[Start of Attachment]

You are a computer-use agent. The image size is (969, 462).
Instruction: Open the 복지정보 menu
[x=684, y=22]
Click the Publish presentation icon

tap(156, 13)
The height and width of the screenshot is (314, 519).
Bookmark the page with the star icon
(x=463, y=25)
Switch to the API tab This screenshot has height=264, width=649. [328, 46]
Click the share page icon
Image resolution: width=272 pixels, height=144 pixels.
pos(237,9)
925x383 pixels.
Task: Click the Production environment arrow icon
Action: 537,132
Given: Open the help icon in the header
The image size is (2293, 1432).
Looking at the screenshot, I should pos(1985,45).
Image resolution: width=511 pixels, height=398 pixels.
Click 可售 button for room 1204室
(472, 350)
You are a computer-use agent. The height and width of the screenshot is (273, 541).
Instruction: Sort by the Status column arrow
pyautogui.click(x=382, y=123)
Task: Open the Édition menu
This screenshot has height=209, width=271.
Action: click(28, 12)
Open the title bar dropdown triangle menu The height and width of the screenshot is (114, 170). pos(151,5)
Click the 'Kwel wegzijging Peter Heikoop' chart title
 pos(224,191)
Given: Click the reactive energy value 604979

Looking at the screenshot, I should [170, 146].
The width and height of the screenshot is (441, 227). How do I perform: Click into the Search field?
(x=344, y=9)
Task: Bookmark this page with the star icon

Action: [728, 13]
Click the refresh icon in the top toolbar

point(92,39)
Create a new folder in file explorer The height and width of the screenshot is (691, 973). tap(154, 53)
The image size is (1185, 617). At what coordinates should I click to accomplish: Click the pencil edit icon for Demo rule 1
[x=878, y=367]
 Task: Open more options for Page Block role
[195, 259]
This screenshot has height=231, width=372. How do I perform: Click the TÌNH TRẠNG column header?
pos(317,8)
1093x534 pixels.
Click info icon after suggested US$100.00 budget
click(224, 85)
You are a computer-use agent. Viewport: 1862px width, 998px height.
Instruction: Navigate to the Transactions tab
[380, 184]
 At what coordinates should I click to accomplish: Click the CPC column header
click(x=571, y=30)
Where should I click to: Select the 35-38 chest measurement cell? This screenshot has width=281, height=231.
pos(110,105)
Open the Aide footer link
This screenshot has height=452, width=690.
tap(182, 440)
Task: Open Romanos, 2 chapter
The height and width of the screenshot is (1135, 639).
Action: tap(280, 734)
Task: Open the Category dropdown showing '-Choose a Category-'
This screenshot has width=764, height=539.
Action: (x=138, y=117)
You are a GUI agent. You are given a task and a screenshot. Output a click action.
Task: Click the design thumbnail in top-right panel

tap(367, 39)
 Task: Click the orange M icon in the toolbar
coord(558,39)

[End of Attachment]

**Exercise objective**: Pull each line containing the word "computer" out of the data above.

**Answer to the problem**:
You are a computer-use agent. The image size is (969, 462).
You are a computer-use agent. The height and width of the screenshot is (273, 541).
You are a computer-use agent. Viewport: 1862px width, 998px height.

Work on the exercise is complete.